> **Problem to solve**
State how many lines in the following entries hold the word "Switch". The reply is that number only.

> **Data in this exercise**
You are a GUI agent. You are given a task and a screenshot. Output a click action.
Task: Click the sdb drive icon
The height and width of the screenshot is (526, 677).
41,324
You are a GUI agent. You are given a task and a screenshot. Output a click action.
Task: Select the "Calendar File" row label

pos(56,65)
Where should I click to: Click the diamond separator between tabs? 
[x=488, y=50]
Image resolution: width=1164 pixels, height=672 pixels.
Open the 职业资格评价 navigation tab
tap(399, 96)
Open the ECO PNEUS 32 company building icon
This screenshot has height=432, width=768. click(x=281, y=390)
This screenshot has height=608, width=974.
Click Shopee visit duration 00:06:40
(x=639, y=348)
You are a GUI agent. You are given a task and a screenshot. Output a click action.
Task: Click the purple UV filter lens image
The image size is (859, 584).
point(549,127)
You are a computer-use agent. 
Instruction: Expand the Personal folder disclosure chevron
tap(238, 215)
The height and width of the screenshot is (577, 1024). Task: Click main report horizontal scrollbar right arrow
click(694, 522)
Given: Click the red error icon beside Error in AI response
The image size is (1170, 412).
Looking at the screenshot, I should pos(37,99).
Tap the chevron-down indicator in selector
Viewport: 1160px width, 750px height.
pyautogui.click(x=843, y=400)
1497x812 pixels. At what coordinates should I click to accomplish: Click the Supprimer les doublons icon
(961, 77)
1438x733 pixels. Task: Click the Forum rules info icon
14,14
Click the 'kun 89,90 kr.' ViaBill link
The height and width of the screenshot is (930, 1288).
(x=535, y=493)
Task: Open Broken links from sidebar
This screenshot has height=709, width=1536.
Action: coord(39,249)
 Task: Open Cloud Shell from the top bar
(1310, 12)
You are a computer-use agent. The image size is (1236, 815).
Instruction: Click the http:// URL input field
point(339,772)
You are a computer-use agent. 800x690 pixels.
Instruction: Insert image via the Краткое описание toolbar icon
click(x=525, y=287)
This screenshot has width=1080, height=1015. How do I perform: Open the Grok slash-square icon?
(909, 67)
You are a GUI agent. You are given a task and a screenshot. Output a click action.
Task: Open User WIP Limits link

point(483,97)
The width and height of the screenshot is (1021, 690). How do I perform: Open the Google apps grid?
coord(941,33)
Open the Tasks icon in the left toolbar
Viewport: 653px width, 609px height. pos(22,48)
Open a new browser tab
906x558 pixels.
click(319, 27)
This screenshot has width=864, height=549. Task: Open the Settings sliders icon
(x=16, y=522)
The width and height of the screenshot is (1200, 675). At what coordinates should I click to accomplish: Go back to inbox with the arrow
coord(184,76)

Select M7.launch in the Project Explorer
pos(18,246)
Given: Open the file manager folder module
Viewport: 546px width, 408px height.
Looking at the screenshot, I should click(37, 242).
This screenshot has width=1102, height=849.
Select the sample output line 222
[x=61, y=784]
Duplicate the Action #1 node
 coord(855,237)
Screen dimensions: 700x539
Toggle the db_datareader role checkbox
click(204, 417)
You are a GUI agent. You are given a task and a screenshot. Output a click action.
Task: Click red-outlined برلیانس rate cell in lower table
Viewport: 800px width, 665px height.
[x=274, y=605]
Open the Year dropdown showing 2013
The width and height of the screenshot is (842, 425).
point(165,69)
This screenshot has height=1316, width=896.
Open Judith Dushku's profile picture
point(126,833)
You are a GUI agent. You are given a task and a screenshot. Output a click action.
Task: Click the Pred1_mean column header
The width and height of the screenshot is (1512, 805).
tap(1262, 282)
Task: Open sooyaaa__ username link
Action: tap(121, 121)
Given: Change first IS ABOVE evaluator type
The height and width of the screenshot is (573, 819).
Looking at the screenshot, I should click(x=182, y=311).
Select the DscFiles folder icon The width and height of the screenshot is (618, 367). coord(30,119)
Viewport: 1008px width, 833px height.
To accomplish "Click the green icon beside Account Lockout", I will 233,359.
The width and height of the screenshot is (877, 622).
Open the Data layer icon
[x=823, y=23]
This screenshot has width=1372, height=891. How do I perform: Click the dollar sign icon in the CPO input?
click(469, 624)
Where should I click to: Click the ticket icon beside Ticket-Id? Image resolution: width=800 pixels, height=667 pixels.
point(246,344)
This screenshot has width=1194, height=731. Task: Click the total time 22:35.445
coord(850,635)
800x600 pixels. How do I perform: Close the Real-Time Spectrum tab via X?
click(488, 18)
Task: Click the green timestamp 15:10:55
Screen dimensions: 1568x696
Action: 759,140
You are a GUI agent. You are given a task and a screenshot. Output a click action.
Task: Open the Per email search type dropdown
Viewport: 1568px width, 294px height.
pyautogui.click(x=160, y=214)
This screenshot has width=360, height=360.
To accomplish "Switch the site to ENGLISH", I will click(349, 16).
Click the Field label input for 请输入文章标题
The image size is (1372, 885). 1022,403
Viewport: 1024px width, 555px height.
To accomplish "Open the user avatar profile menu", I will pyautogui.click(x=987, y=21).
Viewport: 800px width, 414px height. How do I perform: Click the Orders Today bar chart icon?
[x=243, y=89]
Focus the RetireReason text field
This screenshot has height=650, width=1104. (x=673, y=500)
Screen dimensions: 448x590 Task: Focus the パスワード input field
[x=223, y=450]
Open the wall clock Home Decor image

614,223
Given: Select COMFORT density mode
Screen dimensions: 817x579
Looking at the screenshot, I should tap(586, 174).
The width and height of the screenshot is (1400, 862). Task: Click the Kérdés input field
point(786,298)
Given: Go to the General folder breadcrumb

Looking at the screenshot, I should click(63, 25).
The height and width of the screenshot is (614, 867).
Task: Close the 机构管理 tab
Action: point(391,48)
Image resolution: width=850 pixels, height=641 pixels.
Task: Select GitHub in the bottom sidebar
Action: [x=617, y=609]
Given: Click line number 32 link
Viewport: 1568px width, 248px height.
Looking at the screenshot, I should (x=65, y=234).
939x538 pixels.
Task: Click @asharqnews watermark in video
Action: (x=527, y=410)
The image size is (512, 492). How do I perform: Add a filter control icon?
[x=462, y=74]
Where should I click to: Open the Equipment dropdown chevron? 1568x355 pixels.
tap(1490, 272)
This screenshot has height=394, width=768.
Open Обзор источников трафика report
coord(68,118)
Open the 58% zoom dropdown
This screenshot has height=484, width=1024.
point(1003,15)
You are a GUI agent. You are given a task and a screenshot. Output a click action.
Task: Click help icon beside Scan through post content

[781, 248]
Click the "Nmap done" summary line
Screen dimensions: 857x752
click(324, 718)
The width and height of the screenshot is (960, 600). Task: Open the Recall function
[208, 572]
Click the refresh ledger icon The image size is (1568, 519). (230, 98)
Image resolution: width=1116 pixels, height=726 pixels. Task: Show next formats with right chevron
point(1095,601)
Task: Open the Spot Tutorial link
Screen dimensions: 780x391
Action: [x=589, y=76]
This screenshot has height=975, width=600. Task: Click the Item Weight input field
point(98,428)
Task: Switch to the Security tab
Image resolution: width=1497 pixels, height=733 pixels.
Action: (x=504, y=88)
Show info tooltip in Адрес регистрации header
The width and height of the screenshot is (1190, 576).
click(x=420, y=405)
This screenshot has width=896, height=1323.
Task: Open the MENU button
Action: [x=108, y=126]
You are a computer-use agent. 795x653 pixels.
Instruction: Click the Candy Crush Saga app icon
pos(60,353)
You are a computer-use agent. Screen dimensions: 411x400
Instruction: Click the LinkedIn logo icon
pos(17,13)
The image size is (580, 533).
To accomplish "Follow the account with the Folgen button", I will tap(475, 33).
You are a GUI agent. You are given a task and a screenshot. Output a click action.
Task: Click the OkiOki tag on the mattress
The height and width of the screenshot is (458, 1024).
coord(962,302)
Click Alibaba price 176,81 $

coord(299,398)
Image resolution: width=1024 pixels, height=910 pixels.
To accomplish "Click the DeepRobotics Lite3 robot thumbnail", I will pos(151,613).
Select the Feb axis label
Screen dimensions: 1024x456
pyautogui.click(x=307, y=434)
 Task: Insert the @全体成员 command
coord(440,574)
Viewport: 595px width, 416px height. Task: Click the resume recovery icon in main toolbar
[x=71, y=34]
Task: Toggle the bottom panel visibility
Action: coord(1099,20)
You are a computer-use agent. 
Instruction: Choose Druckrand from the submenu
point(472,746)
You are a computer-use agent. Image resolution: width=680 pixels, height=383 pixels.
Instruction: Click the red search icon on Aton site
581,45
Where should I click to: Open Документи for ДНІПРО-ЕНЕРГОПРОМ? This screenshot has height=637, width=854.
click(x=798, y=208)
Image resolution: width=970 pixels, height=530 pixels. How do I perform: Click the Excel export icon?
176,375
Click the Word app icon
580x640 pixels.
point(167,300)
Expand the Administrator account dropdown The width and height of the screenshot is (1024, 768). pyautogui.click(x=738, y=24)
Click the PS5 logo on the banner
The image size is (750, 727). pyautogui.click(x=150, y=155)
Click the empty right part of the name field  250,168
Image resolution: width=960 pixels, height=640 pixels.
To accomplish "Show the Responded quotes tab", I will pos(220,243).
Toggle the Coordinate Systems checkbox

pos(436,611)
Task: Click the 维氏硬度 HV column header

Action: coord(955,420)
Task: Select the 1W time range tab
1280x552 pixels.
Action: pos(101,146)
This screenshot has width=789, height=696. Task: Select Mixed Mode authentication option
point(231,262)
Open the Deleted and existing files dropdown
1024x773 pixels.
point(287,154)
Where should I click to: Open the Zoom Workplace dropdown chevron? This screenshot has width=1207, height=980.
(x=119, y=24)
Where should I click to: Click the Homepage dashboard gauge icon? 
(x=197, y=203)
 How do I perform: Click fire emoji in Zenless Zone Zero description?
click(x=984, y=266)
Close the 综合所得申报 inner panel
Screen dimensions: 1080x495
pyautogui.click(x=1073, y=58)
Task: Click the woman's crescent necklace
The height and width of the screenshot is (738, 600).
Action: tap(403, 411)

> **Result for this task**
2